_Task to complete_:
Reproduce exactly the lines of the material beneath, from the line that contains "Mitas TOURING FORCE SC (124, 2511)" to the line that contains "80/100 21 (480, 1309)", both included, and no other lines.

+ + + + +

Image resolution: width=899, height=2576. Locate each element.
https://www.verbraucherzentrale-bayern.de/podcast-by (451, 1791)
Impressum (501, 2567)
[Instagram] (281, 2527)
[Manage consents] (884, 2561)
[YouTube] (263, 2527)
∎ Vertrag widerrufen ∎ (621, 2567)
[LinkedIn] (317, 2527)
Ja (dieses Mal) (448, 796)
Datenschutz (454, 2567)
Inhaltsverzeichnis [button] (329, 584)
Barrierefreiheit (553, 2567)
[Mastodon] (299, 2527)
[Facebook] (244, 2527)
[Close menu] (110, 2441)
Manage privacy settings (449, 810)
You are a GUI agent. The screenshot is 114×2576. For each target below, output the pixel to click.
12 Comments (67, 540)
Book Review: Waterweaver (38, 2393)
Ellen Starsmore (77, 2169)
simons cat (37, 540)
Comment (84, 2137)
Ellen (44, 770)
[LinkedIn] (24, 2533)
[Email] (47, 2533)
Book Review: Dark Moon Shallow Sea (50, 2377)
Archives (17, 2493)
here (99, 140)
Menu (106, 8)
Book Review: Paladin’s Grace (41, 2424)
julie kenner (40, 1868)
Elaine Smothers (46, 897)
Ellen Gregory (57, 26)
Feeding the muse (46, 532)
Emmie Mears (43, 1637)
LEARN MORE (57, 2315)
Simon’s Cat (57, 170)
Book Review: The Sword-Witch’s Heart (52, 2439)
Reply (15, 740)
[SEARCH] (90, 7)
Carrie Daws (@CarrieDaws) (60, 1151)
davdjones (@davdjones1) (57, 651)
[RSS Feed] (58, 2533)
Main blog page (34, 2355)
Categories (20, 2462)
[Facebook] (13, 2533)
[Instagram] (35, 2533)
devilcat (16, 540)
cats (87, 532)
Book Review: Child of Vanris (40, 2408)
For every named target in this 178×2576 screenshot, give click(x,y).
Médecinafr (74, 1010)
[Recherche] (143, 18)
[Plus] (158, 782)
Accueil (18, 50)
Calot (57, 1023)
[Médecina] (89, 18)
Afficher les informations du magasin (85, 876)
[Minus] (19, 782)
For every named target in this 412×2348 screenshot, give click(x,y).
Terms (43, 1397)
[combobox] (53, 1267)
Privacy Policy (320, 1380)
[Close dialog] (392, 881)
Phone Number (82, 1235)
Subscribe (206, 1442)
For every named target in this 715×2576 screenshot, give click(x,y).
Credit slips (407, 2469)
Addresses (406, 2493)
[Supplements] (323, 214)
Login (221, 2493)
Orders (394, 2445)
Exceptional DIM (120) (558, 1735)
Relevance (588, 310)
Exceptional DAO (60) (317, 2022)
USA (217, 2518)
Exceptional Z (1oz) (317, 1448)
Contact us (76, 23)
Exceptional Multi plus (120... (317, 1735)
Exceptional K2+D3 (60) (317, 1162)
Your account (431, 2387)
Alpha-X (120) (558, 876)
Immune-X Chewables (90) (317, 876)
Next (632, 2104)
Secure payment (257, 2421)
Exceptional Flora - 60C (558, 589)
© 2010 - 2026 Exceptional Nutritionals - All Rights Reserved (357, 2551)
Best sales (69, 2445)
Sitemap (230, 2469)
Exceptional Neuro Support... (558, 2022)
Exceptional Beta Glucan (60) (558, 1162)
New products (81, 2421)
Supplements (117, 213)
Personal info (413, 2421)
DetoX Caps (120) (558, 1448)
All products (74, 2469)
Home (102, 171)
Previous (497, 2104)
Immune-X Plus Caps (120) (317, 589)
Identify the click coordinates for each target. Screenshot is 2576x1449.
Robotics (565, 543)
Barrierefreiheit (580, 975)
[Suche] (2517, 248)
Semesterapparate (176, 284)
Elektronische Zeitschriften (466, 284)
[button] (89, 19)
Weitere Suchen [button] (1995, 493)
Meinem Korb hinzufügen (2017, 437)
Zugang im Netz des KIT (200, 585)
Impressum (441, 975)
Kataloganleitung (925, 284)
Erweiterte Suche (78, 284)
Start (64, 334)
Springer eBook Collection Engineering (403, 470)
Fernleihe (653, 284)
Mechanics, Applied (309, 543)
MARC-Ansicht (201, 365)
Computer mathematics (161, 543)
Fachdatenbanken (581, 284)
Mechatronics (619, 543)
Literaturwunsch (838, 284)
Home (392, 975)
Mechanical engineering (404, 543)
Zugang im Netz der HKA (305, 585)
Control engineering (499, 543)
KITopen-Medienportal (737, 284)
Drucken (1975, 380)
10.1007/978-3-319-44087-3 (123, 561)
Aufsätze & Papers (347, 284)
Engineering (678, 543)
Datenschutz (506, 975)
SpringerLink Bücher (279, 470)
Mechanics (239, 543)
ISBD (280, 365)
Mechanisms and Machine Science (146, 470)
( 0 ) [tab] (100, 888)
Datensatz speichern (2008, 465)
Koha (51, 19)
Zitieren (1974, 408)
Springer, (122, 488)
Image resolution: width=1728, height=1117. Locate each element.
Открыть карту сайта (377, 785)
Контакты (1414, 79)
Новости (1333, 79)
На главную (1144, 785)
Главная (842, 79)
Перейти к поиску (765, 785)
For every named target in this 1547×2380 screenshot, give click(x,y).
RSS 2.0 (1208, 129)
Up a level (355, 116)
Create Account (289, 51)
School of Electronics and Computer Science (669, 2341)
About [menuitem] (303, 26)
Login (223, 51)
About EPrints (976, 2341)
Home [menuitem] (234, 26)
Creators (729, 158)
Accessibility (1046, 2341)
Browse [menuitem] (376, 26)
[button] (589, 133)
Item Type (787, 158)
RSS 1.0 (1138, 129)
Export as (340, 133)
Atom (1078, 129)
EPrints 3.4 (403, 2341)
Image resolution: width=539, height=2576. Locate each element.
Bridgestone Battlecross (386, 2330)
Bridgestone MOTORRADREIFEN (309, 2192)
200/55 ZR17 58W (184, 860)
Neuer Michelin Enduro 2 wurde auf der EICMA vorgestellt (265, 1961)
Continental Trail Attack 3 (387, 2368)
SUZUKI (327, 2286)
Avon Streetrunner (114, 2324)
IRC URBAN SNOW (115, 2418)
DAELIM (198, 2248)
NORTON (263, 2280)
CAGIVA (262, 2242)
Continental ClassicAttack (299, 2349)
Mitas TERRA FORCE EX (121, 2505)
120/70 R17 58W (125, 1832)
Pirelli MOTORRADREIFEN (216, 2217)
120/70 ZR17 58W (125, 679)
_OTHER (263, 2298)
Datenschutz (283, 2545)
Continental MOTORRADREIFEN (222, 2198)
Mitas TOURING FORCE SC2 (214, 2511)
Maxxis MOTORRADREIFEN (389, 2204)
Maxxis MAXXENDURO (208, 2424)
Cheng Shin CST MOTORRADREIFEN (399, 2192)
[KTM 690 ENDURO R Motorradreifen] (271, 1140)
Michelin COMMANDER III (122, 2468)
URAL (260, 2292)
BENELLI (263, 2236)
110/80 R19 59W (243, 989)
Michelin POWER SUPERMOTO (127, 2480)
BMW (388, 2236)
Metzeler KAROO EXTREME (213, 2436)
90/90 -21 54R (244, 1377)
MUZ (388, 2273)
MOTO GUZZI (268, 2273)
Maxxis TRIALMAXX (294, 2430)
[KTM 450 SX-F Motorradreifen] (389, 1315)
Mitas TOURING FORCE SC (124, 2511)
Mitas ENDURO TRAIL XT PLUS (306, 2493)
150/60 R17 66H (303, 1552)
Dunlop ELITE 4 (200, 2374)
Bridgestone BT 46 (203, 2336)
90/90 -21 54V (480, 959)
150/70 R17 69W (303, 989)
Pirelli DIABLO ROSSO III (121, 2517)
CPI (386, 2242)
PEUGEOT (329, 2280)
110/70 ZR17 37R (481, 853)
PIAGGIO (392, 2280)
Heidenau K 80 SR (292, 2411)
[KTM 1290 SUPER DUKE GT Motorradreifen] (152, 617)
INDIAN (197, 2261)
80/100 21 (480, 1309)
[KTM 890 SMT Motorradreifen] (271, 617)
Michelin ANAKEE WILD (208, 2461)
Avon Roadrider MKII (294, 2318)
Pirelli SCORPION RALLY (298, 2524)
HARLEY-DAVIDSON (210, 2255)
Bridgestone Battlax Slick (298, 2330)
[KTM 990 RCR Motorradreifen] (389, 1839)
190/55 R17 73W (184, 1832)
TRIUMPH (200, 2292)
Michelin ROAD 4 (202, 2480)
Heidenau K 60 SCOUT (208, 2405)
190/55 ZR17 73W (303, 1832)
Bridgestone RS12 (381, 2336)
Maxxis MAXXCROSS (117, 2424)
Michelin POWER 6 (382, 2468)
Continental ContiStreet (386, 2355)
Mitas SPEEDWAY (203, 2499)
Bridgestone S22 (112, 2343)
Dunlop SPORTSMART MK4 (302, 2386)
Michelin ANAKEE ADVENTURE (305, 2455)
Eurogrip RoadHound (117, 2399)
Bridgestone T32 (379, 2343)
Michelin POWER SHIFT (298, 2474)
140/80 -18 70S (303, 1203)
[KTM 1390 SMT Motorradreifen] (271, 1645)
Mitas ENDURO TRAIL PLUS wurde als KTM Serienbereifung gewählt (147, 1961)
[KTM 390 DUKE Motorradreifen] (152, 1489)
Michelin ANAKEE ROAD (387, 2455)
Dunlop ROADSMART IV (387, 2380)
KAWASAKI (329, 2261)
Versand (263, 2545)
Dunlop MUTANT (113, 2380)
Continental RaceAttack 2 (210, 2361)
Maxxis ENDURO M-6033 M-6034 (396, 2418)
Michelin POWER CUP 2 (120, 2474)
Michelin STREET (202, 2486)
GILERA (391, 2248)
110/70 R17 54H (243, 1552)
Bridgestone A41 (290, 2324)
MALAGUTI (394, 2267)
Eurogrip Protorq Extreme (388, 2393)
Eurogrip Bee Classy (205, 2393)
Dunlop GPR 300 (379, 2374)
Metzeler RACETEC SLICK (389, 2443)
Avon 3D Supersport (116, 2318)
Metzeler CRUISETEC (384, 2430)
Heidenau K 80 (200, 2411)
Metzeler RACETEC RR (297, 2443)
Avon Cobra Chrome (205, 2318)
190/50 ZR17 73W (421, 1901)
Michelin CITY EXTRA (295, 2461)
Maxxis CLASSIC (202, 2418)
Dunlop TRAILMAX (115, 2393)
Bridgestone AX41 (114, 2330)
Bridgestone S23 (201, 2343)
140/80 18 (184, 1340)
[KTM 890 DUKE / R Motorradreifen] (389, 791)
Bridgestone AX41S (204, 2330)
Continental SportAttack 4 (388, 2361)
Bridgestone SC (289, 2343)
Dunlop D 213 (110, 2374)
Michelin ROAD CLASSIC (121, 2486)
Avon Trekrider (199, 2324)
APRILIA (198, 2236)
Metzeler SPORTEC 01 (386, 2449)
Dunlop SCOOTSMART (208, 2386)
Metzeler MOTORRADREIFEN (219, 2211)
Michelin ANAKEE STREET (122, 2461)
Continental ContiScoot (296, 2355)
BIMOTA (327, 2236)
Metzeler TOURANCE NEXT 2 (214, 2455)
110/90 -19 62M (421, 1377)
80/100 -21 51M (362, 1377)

+ + + + +

_Exercise answer_:
Mitas TOURING FORCE SC (124, 2511)
Mitas ENDURO TRAIL XT PLUS (306, 2493)
150/60 R17 66H (303, 1552)
Dunlop ELITE 4 (200, 2374)
Bridgestone BT 46 (203, 2336)
90/90 -21 54V (480, 959)
150/70 R17 69W (303, 989)
Pirelli DIABLO ROSSO III (121, 2517)
CPI (386, 2242)
PEUGEOT (329, 2280)
110/70 ZR17 37R (481, 853)
PIAGGIO (392, 2280)
Heidenau K 80 SR (292, 2411)
[KTM 1290 SUPER DUKE GT Motorradreifen] (152, 617)
INDIAN (197, 2261)
80/100 21 (480, 1309)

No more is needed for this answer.